COQUILLE — The City of Coquille is continuing to monitor its water system for possible spikes of turbidity (cloudiness) levels following this week’s increased rainfall.
Coquille Public Works Director Kevin Urban said at this point the rain has not created any new impact to the city’s current water supply, the Rink Creek Reservoir, and its turbidity levels have steadily decreased since lifting its boil water advisory last month.
On Tuesday, the National Weather Service issued a flood warning for low-lying areas in Coos County along the Coquille River including parts of Coquille and Myrtle Point. With the increased rainfall, the river’s water level reached 23.3 feet which is above its flood stage level of 21 feet.
According to the weather alert, commuters have been advised to avoid driving through flooded areas or roads as the water may be too deep to safety navigate through. The moderate flooding is expected to recede sometime late Thursday evening.
The rain on Wednesday washed out Oregon Highway 42 South, closing it five miles east of Bandon. According to an alert from the Oregon Department of Transportation, there is no estimate available for re-opening the highway.
"Motorists traveling between Bandon and Coquille are advised to use alternate routes," the alert advised.
In March, a number of Coquille city officials examined its reservoir in an attempt to locate the cause of its increased cloudiness. A large volume of water, which was attributed to February’s winter storm, passed through the reservoir at a high rate of speed and kicked up a buildup of silt.
“The reservoir is nearly a century old,” said Urban. “It’s had 100 years to build up silt and a lot of that buildup is where the creek enters the reservoir. Naturally the silt runoff comes with the creek.”
The department is currently working on a master water plan in which the city engineer and staff will further examine the reservoir and fully determine its future.
According to Urban, sounding measurements will be taken by the end of this week to figure out how deep the silt buildup is and if it’s possible to remove it.
Another approach would be for the city to purchase a new water filter system which would capture tiny, fine silt particles found in its raw water and eliminate them before it ever enters its treatment facility. It’s estimated to cost about $600,000 to install the new filters.

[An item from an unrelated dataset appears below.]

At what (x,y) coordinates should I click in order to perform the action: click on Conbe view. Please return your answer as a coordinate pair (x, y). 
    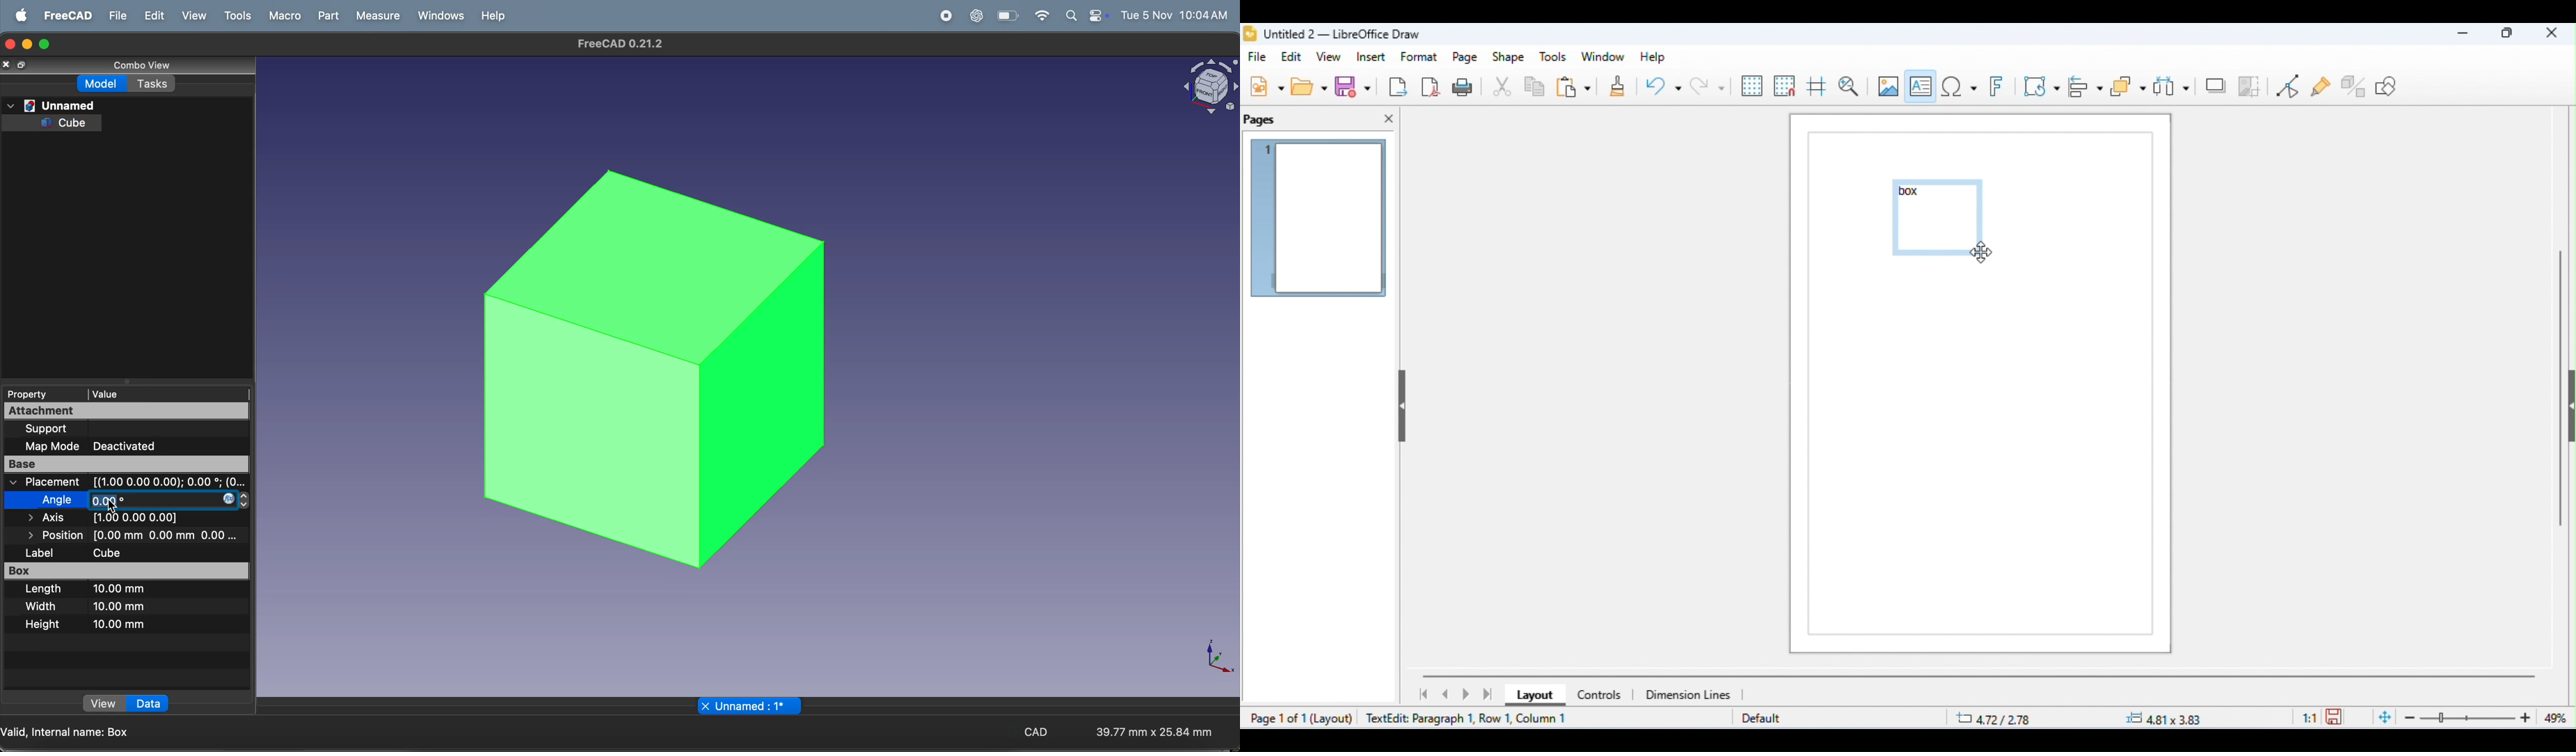
    Looking at the image, I should click on (129, 65).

On Tuesday, the National Weather Service issued a flood warning for low-lying areas in Coos County along the Coquille River including parts of…
“We will know a whole lot more when the master water plan is done which should be before June,” said Urban. “We’ll then budget for any additional engineering that we way need to solve this problem.”
A water sample was recently sent to a company that manufactures water filters to best assess what type of filter the city may need if it chooses to purchase them in the future.
In the event another boil water advisory is issued, Urban said the city has prepared itself by securing two large-scale containers which combined can hold about 1,500 gallons of water. According to Urban, the city would seek assistance from the Myrtle Point Water Treatment facility in filling those containers.
“We thank Myrtle Point because that’s a big help when you have a nearby city that you can go to and work with on getting those tanks filled up,” he said.
The city will switch its water supply from the Rink Creek Reservoir to the Coquille River sometime in the summer or when its water levels lower and the rainy season comes to an end.
“We will test the river like everything else we do that comes into the plant,” said Urban. “It’s a bit of a waiting game as we don’t always know exactly when we’ll make that switch back to the river.”